— Будучи человеком добрым, я даже допускал, что причиной столь бешеного рвения Роуклифа явилось какое–то крупное недоразумение, возможно, извинительное. Но от вас, мистер Браун, я узнал, что все происшедшее не больше, чем бред простофили. Обвинять Гудвина в том, что он выдавал себя за полицейского, — чистое ребячество. Мне не известно, что он такое сотворил, да это и неважно. Гудвин просто не мог вести себя столь бессмысленно. Обвинение его в действиях по моему указанию и даче ложных сведений абсурдно. Вы подозреваете, что меня наняло некое лицо, вовлеченное в дело об убийстве мисс Идз и миссис Фомоз, что я хотел скрыть это и что Гудвин поехал туда сегодня как мой посланник, а теперь все отрицает.
— Я прекрасно знаю, что так оно и есть, — выпалил Роуклиф.

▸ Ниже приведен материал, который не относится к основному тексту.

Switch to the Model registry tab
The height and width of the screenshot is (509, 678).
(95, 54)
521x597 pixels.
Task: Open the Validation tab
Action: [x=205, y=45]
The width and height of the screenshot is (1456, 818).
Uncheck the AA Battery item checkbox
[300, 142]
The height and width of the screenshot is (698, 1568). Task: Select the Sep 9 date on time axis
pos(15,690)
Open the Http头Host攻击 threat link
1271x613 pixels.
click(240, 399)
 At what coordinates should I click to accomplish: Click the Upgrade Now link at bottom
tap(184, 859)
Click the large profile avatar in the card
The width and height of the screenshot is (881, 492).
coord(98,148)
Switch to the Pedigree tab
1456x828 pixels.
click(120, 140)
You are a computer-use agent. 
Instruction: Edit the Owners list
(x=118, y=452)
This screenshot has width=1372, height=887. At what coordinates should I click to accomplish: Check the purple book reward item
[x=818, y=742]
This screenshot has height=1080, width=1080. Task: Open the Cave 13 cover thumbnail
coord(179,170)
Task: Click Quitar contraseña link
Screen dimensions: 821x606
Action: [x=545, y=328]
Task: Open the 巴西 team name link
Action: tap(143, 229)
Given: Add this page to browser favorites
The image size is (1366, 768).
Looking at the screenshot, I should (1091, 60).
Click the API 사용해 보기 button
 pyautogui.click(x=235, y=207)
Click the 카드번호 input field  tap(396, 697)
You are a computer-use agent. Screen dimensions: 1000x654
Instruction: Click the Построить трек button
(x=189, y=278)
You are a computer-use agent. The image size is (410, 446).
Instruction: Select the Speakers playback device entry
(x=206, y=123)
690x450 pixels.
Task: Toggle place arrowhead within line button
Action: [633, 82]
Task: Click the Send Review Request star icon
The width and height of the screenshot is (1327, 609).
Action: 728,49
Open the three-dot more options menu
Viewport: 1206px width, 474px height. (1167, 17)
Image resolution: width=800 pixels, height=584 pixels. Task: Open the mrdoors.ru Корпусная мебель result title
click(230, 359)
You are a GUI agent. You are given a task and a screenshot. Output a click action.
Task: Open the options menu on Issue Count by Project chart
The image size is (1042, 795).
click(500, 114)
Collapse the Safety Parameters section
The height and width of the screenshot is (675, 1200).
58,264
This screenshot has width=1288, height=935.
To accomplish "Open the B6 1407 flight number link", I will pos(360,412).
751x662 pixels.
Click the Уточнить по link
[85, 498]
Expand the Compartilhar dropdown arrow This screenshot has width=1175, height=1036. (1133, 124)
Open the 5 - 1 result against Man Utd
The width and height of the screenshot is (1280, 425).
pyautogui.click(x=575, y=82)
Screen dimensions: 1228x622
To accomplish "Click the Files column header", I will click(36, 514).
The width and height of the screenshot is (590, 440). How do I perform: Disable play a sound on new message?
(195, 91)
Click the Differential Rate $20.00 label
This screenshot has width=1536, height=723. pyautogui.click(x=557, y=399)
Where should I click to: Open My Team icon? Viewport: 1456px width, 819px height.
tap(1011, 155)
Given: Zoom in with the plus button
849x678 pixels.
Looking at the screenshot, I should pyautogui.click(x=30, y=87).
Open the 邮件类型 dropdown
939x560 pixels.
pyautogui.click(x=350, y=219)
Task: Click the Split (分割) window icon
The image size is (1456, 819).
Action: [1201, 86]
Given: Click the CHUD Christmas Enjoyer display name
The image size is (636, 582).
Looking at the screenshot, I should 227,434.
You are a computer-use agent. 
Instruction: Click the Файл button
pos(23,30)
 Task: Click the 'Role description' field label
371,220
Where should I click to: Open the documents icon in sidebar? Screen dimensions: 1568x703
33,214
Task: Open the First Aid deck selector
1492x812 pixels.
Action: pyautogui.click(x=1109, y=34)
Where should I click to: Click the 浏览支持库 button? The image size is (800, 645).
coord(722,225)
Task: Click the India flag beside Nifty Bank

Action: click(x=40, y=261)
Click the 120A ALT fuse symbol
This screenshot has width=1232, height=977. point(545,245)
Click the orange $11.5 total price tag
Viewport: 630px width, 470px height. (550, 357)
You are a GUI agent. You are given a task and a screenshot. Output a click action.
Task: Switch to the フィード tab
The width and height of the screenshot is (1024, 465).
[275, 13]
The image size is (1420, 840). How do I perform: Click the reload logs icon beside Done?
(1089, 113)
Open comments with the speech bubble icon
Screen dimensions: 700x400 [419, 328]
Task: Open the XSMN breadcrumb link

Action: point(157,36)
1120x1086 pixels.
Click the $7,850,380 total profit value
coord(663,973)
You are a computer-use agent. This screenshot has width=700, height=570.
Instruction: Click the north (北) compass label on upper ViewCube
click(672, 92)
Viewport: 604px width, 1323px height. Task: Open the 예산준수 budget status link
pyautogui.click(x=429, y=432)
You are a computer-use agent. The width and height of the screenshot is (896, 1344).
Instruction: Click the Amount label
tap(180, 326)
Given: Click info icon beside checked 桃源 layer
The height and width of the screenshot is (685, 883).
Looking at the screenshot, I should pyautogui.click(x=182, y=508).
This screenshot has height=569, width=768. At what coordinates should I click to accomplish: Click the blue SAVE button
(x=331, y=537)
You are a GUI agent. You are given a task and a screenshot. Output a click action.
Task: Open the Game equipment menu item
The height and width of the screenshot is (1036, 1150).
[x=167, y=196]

— Мы уславливались, — кратко заметил Вульф, — что меня не будут перебивать. Я повторяю, что ваше обвинение бессмысленно. Если Гудвин лжет согласно моим инструкциям, то неужели, по–вашему, я не предусмотрел всех вариантов? Неужели оставил без внимания такую нелепицу, как надевание на него наручников?.. Да, Роуклиф отлично себя показал… Неужели допустил, чтобы меня доставили сюда на таком жутчайшем сооружении? Подозревая, что у меня есть клиент и что мне известно нечто, вам необходимое, вы считаете, что сумеете все выяснить. Но у вас ничего не получится, ибо никакой информацией я не располагаю. Однако вы правы, допуская наличие у меня клиента. Такое вполне вероятно.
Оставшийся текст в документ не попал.